Often, the response I get to a leadership article about planning is along the lines of, “That sounds great, but I never have time for it.” I feel that too. But my response would have to be, “You don’t have time not to. It only gets worse.”
So, if you’re feeling stuck on the hamster wheel, unable to find time to escape the grind cycle, here’s a roadmap you can follow. I know it works. I use it often, and I’ve coached dozens of leaders through it too.
Step One: Track your time for a week.
I’ll pause for the long sigh or eye roll. That’s ok. Just don’t stop reading. Curse if you need to. I get it. If there’s one recommendation that’s universally hated, it’s this one. Most people abhor the idea of tracking their time. You don’t have to like it, but you gotta do it. And you can survive anything for a week, right?
Keep it simple. Print off this pdf and just fill in the half-hour increments as you go through the week. If you miss a few blocks, that’s ok. Just pick back up where you left off.

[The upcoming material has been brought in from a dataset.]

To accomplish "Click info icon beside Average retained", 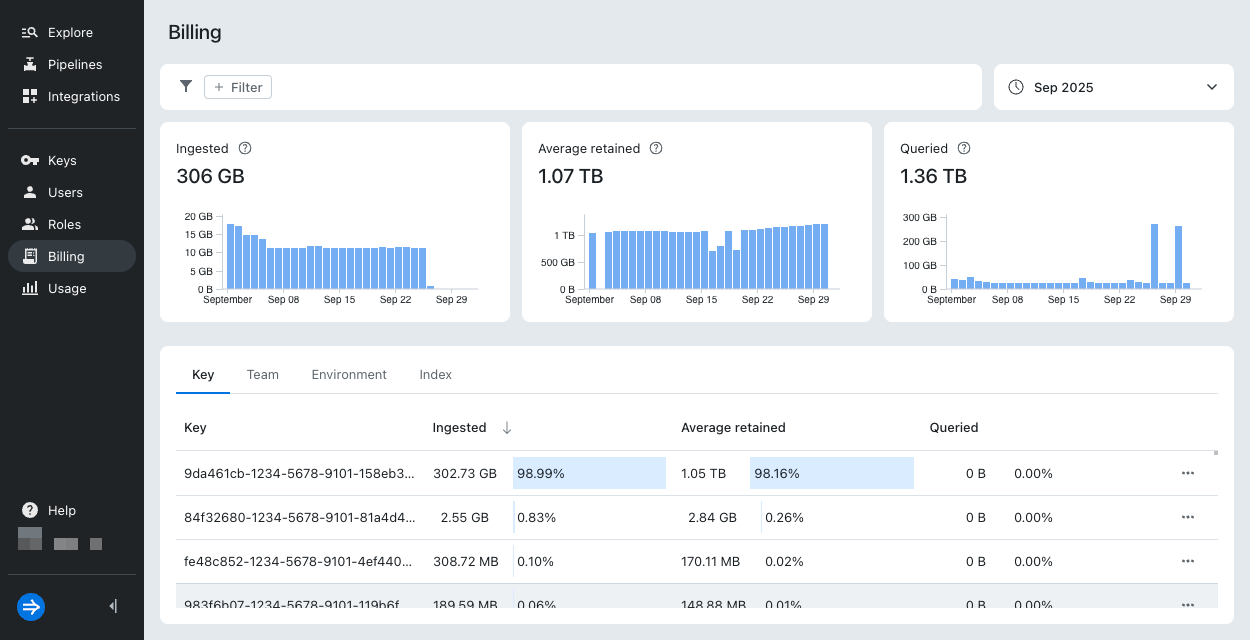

And if you have a team, ask them to do the same exercise. They may roll their eyes too, but when you explain that you’re doing the same thing, they’ll respect it. You might even share that this is part of a larger effort to get a handle on the overwhelming workload. (Who doesn’t want to enjoy the long Thanksgiving weekend without thinking about how behind we’re getting with work?)
You can start with any day of the week. If you’re reading this on a Tuesday, start tomorrow, and fill in the first few days of next week. The goal of this step is to get a snapshot of a week’s worth of work and commitments. If you feel like your weeks are very different, then track a few more to have a larger sample.
Ready? Here’s that pdf again.
Step Two: Identify all of your key projects.
Once you’ve finished the first step, this is usually pretty easy. You just look back through your timesheet and make note of everything you’ve worked on. Or that you have your team working on.
Now, pause for a few moments and think about the things you want to be working on, but don’t have time for. Look back at your job description, last evaluation, or New Years resolutions if you need some prompts.
Once you have your project list, divide a landscape piece of paper into three sections:
– Project description
– Next action needed
Fill in at least the first two columns. Or fill in the third column with who you need to ask to find out about the status.
Step Three: Think about each of your team members and their areas of responsibility.
Looking through their timesheets, think about who should “own” each project. By ownership, this doesn’t mean completing each step of the project, this means being responsible for the project management – awareness of project deadlines and next steps, and communicating when those are critical.
I find that most people can manage three simultaneous projects well. Five would be an outer limit. With this in mind, go through your project list and assign each of them to a team member (or yourself) with this limit in mind.
If you find that there’s too many projects, it’s likely time to clarify priorities. This is often another sticking point. At first glance, it doesn’t feel like anything can wait, but let’s explore that a bit. Do you want to do 10 things poorly or 3 things well? If you focus on 3 things each quarter, you’ll accomplish 12 things each year. And thinking back to how long these projects have been ongoing, could you have already completed them if you were able to focus?
Step Four: Revisit your schedule to carve out blocks of project time.
Eventually, I recommend creating a schedule template for yourself – and for each of your team members. This article explains step-by-step how to do that.
For now, let’s focus on identifying four, two-hour blocks of time. That’s the equivalent of one focused day a week. Or, four early mornings.
One of those blocks is for thinking and planning, and the other three are for your key projects. Go ahead and put those on your calendar now for next week. Label them with the focus for that block. Treat them like a meeting. The commitment is firm. It’s simply a meeting with yourself. (To get started with your planning block, you could use this agenda for a weekly review.)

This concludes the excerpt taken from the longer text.